1. Clinical Characteristics
Profound disruption of cognition & emotion
Affects language, thought, perception, affect and sense of self
Symptoms typically divided into positive & negative

2. Positive Symptoms Reflect an excess or distortion of normal function:
Delusions
Experiences of control
Auditory hallucinations
Disordered thinking

3. Negative Symptoms Diminution or loss of normal function:
Often persist during periods of few (or absent) positive symptoms
Affective flattening
Alogia -  poverty of speech
Avolition – mistaken for disinterest

4. DSM-IVR Two or more positive symptoms
must be present for a period of at least a month
BUT
Broad ‘validity’ issues with classification

5. Biological Approach to Abnormality: Causes of Abnormality
Outline & evaluate Biological Approaches to SZ
Biological Approach to Abnormality: Causes of Abnormality
The biological model of abnormality assumes mental disorders as illnesses with a physical cause.
The medical explanations of Schizophrenia are:
Neuroanatomy (structure of brain)
Brain biochemistry (function of brain)
These may be the result of:
Genetic factors
Brain damage (infection or lesions)

6. Biological Explanations
1) Genetic factors
2) Biochemical factors (Neurotransmitters)
3) Neuroanatomical factors
4) Pregnancy & Birth Factors
Comer (2003) – biological explanations have received most research support; therefore the more reliable and scientifically valid.
Gottesman & Reilly (2003): biological ignores psychological; Diathesis-stress relationship may exist

7. 1) Schizophrenia: GENETICS
Gottesman (1991)
Effect of genes or shared environment?

8. Genetic Factors I Family/Twin Studies
Biological relatives of patient more likely to develop schizophrenia, and risk is greater the closer the relationship (Gottesman, 1991)
Twin studies show that MZ twins have 48% risk of developing disorder (concordance) compared to 17% in DZ twins (Janicak et al., 2001)
With strict diagnostic criteria, DZ = 0%, MZ = 26% (Cardno et al, 2002)
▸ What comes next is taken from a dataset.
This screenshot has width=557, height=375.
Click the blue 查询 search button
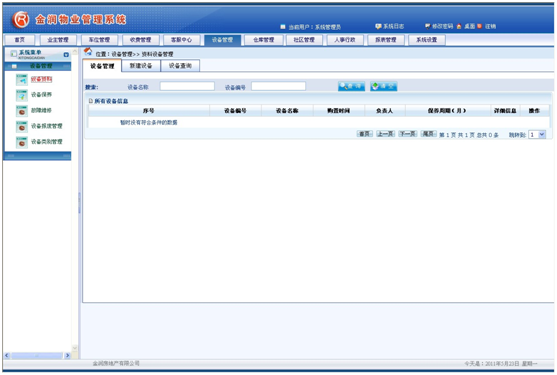coord(351,86)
9. Genetic Factors II Adoption Studies
Kety et al. (1998) found 14% of biological relatives of adoptees had disorder, compared with 2.7% of adoptive relatives
Tienari (1991): compared 155 adoptees from Sz mother with matched group of non-SZ adoptees.
10% in ‘Sz mother’ group Vs
1% in ‘just adoptee’ group

10. Evaluation of Genetic Factors
+ Broad, strong research evidence
(though there are issues: small samples, diagnostic criteria for inclusion  ‘more experimental control = lower concordance’)
- Doesn’t account for patients with no close relatives with disorder (2/3 of those diagnosed) (Stirling & Hellewell, 1999)
- High concordance rates in Family/Twin Studies may be due to similar rearing patterns (would be higher for MZ!)
- Identical genes still only approximately 50% chance of disorder
- Probably complex genetic contribution rather than ‘Sz gene’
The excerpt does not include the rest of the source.